3. The pyramid of risk

With this distinction in mind, we’re ready to dive deeper into the famous pyramid of risk. Obligations in the AI Act are tiered according to the level of risk AI systems can pose, but it is important to note that the Act does not regulate the AI system themselves, but, rather, the providers and deployers of AI systems. To distinguish between obligations of providers and obligations of deployers, the AI Act relies on the concept of “intended use”. Provider obligations kick in depending on what the AI system is built for, and deployer obligations kick in depending on how the AI system is actually used. Now onto the levels of risk: unacceptable risk, high risk, limited risk, and no risk.

4. Unacceptable Risk

Let’s start from the top of the pyramid, with unacceptable risk. Some uses of AI, such as mass surveillance, social scoring, and predictive policing, are considered to pose unacceptable risks because they are in opposition to European and democratic values. These practices are outright banned.

5. High Risk

The AI Act focuses on uses of AI that can pose high risks to health, safety, or fundamental rights. These are either AI systems embedded in products (such as in medical devices or cars) or standalone AI systems used in high-impact areas such as employment, education, essential services, or law enforcement.

6. Limited and no risk

Some AI output can be deceptive to end users. Chatbots, deep fakes, and AI-generated content are the prime examples.
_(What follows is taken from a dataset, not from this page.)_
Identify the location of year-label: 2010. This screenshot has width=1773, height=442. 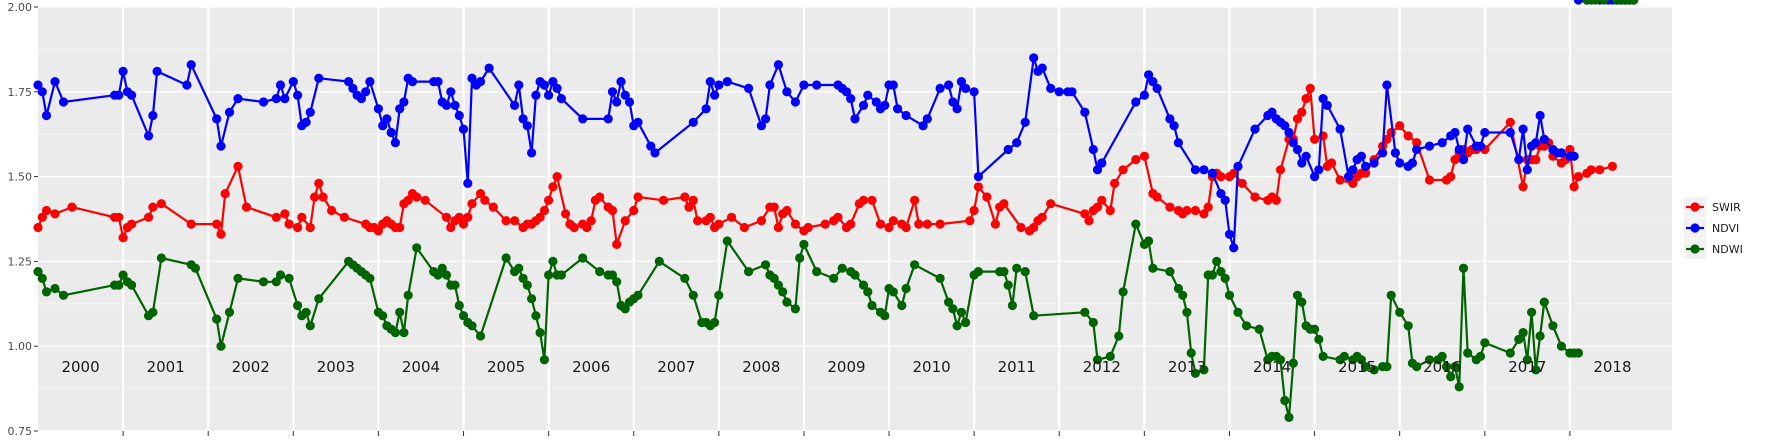
(932, 367).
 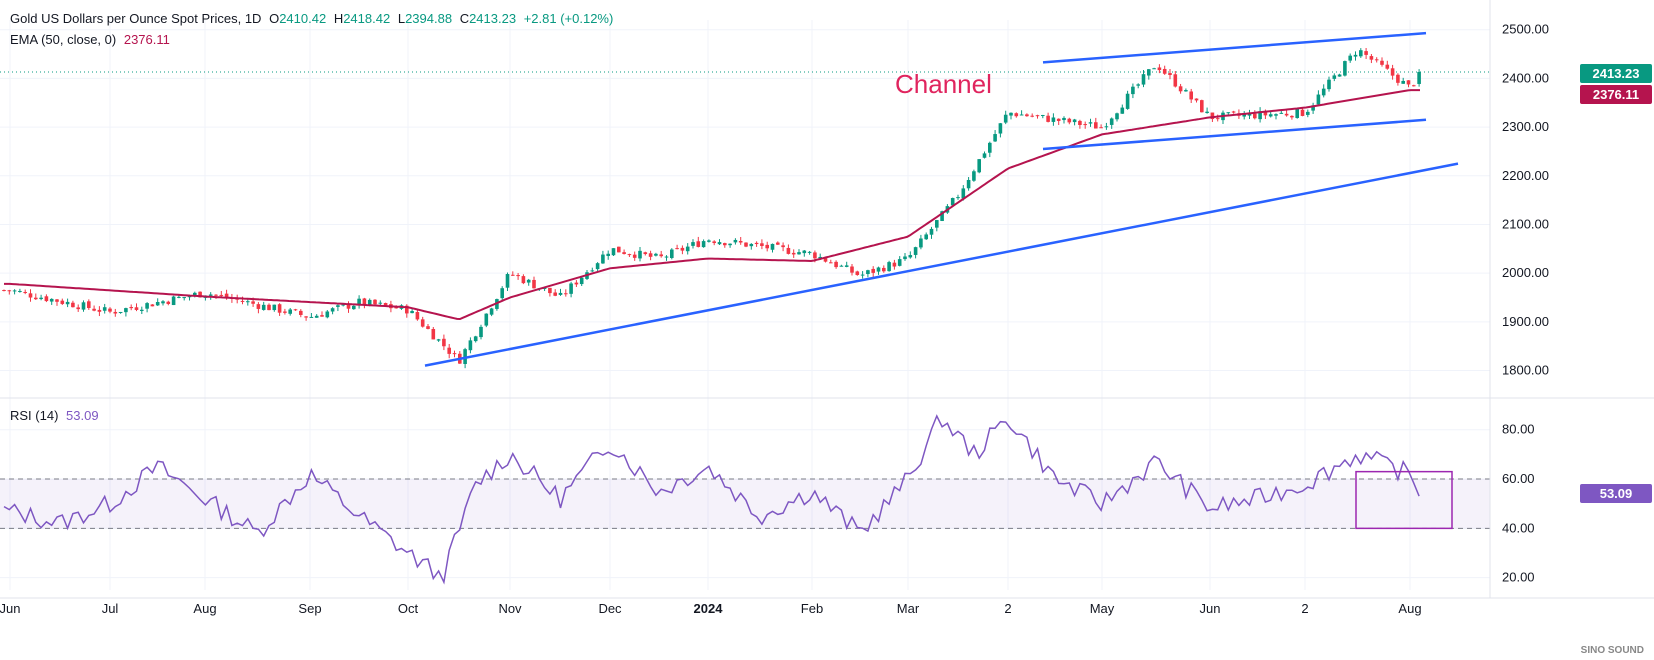 I want to click on time-axis-tick: Oct, so click(x=408, y=608).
These use cases are considered limited-risk. Finally, most AI use cases are benign and do not pose threats to health, safety, and fundamental rights. Other than the AI literacy obligations that apply across the board, the use of such systems is not regulated by the AI Act. For example, using AI to optimize watering crops, or to identify a bird in nature, is not likely to threaten health, safety, or fundamental rights in any meaningful way.

7. GPAI

Separately, providers of powerful general purpose AI models, who do not fit neatly on the pyramid or risk, also have risk-based obligations: basic transparency obligations for the vast majority, and additional risk-mitigation obligations for those models that can pose systemic risks.

8. Let's practice!

Before we move on, it is important to note that the enforcement of the rules is done through the imposition of tiered, significant, and dissuasive fines. These fines can reach 7% of annual global turnover or 35 million Euros, whichever is highest, for engaging in prohibited uses of AI.